§ **SELECTED TEXT**:
━━━━━━

CH32 Oscillator

In order to get to know the CH32V307 MCU better I decided to create a dual oscillator using the DACs.

Timer

A timer will be responsible for the sample frequency. The timer will be configured to run at 48000 Hz and it will generate an Update event for each clock.

void Timer4_Init (void) {
    TIM_TimeBaseInitTypeDef TIM_TimeBaseStructure = { 0 };
    RCC_APB1PeriphClockCmd (RCC_APB1Periph_TIM4, ENABLE);

    TIM_TimeBaseStructInit (&TIM_TimeBaseStructure);
    TIM_TimeBaseStructure.TIM_Period = 3000 - 1;
    TIM_TimeBaseStructure.TIM_Prescaler = 0;
    TIM_TimeBaseStructure.TIM_ClockDivision = TIM_CKD_DIV1;
    TIM_TimeBaseStructure.TIM_CounterMode = TIM_CounterMode_Up;
    TIM_TimeBaseInit (TIM4, &TIM_TimeBaseStructure);

    TIM_SelectOutputTrigger (TIM4, TIM_TRGOSource_Update);
    TIM_Cmd (TIM4, ENABLE);
}

A Period of 3000 will give us our desired 48000 Hz (144000000 / 3000 = 48000).

━━━━━━

§ **INFORMATION SHOWN**:

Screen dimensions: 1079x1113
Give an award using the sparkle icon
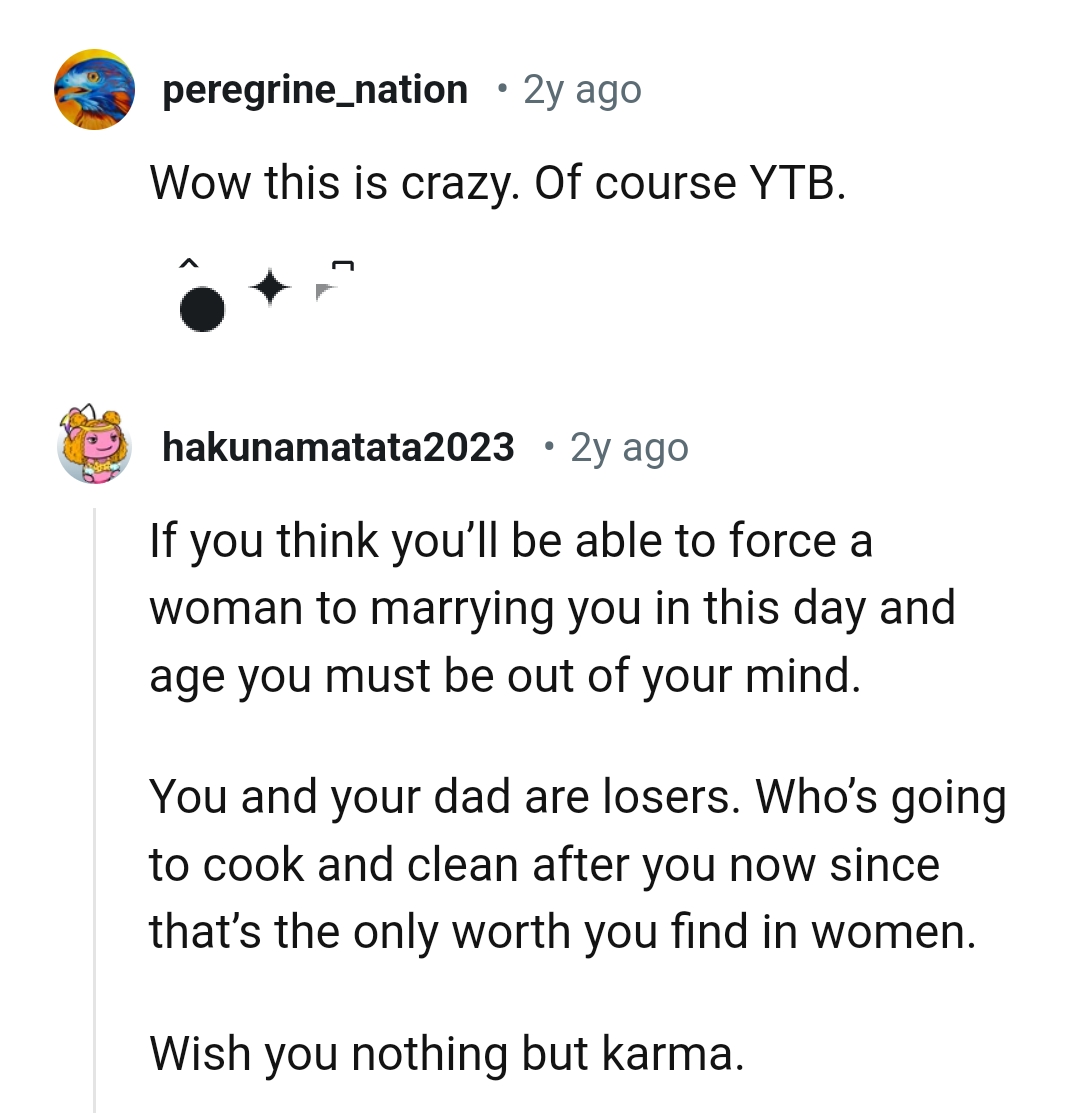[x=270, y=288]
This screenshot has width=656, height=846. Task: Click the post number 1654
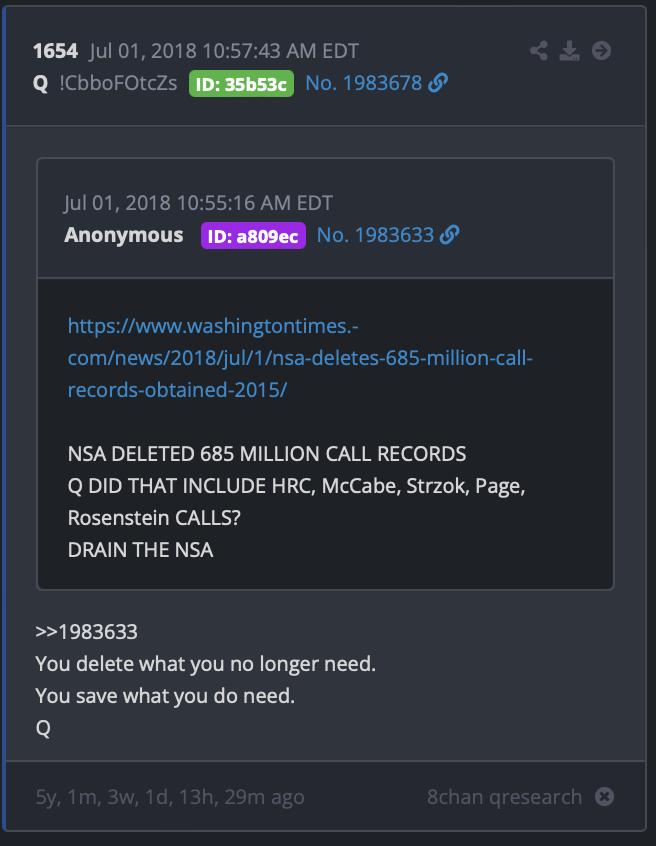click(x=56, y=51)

━━━━━━

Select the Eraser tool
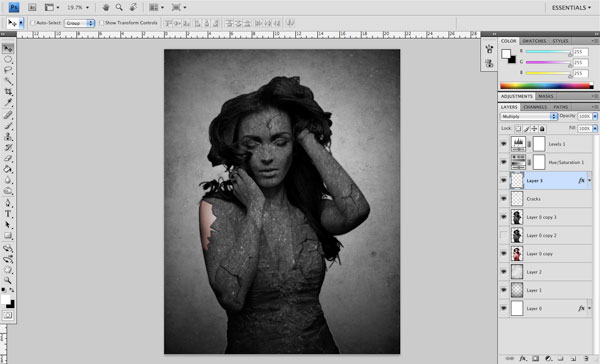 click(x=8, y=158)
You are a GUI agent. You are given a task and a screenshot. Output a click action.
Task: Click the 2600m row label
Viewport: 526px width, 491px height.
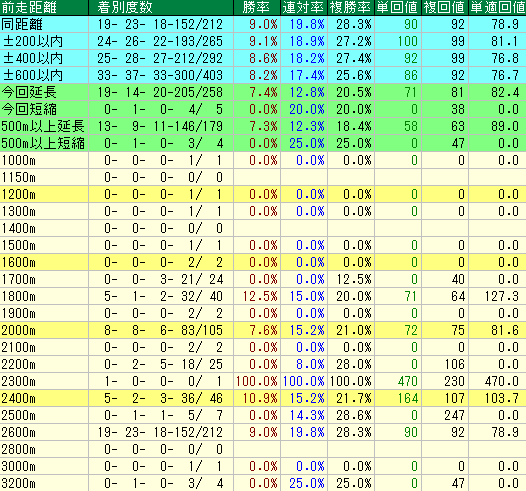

━━━━━━

§ **WORK TO BE COMPLETED**:
Answer these about the CH32 oscillator text above:
(a) Which parts of the CH32V307 are used to build the dual oscillator?
(b) What sample frequency is the timer set to run at?
(c) What period value produces that frequency, and what number is divided by it?

§ **WRITTEN ANSWER**:
(a) The DACs.
(b) 48000 Hz.
(c) A period of 3000, dividing 144000000.